━━━ PROVIDED PASSAGE

As shown in FIG. 11, an external connector 25 is connected to the connector 4a of the main housing 4. The external connector 25 is electrically connectable to the connection terminals 23. An external wiring 26 is connected to the external connector 25. One end of the external wiring 26 is connected to a controller (not shown) to control the electric heater 6. A power application switch 27 which is turned ON/OFF by the controller is provided somewhere on the external wiring 26 to control power application to the electric heater 6.

When the temperature fuse 7 is overheated by receiving the heat generated by of the electric heater 6, power application is interrupted in the external wiring 26 and the connection terminals 23. As an example, the temperature fuse 7 is formed by joining fusible alloy between the both lead wires 7a, applying special resin mainly containing rosin around a fusible element so as to maintain fusing over a long term, inserting the resin-coated fusible element into a ceramic tube, and sealing the both ends of the tube with epoxy resin to maintain airtightness. In the above manner, the temperature fuse 7 is formed. As the operation principle of the temperature fuse 7, when the fusible element reaches the fusing point and is fused by temperature rise of ambient air temperature, the surface tension of the alloy is promoted by the action of the special resin applied on the surface, and is condensed to the sides of the lead wires 7a on both ends, thus the fusible element is segmentized.

━━━━━━

WHAT YOU NEED TO DO =
• A. Update the heater passage starting with "As shown in" and going on through "to the electric heater 6.", putting "external cable" wherever "external wiring" appears.
• B. Name every component that is given a reference numeral in the first paragraph of the heater passage, with its numeral.
• C. Resume the heater passage after its final sentence, keeping its technical style.

━━━ RECORDS

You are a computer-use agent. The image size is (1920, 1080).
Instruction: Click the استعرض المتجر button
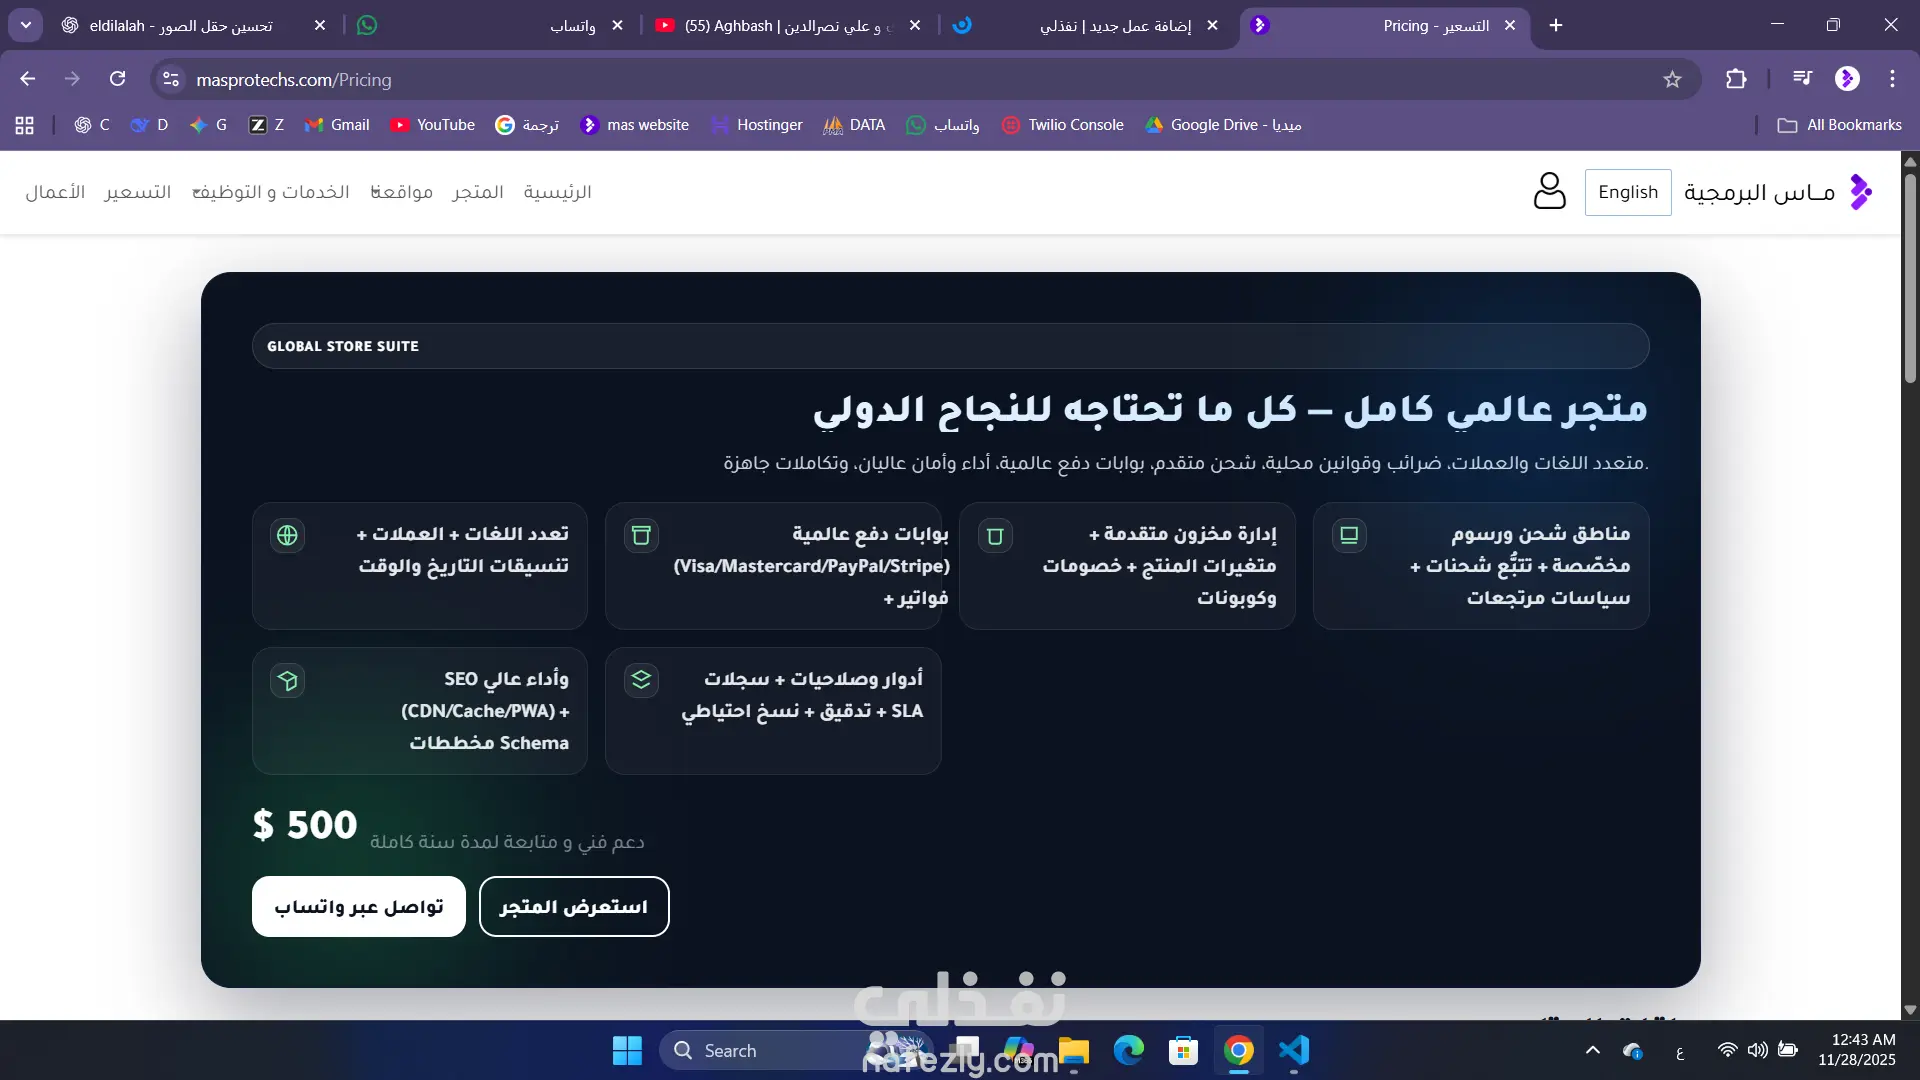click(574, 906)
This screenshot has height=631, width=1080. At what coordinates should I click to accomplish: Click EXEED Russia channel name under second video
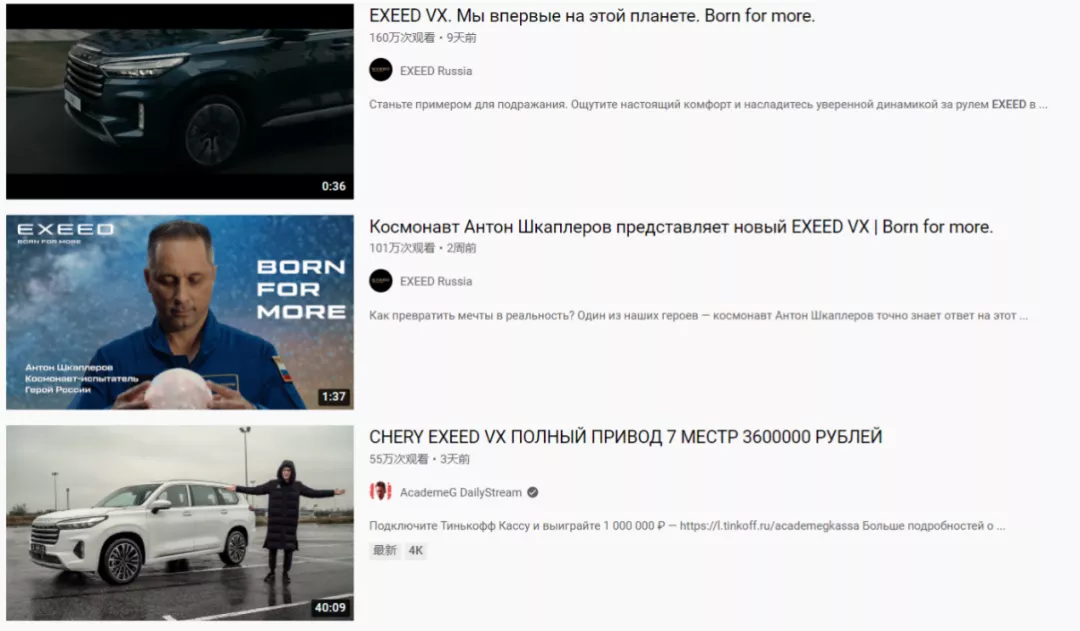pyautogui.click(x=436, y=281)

━━━━━━

ANSWER LIST =
• A.
As shown in FIG. 11, an external connector 25 is connected to the connector 4a of the main housing 4. The external connector 25 is electrically connectable to the connection terminals 23. An external cable 26 is connected to the external connector 25. One end of the external cable 26 is connected to a controller (not shown) to control the electric heater 6. A power application switch 27 which is turned ON/OFF by the controller is provided somewhere on the external cable 26 to control power application to the electric heater 6.

• B.
- connector 4a
- main housing 4
- external connector 25
- connection terminals 23
- external wiring 26
- electric heater 6
- power application switch 27

• C.
In the above structure, the connection terminals 23, the external connector 25 and the external wiring 26 correspond to power application wirings of the present invention. (Hereinafter, the connection terminals 23, the external connector 25 and the external wiring 26 will be referred to as “power application wirings 23, 25 and 26”.) Further, the temperature fuse 7 corresponds to a power-application interrupting device of the present invention to interrupt power application in the power application wirings 23, 25 and 26 prior to overheating in the electric heater 6 upon occurrence of the abnormality of power application.

In the above-described PCV valve 1 of the present embodiment, blow-by gas in the engine main body 2 enters the valve chamber 4d of the main housing 4, and flows out from the clearance between the valve seat 9 and the valve element 10 via the hollow portion 5c of the sub housing 5 to the outside. The outflow amount of the blow-by gas is determined by the opening between the valve element 10 and the valve seat 9. The electric heater 6 is provided from the vicinity of the valve seat 9 to around an intermediate portion of the valve chamber 4d so as to surround the valve chamber 4d. Accordingly, by power application to the electric heater 6, the valve element 10 and the compression spring 11 positioned in the valve chamber 4d, in addition to the valve seat 9, are warmed by heat generated by the electric heater 6. As a result, in the PCV valve 1, freezing of the valve seat 9, the valve element 10 and the compression spring 11 can be prevented.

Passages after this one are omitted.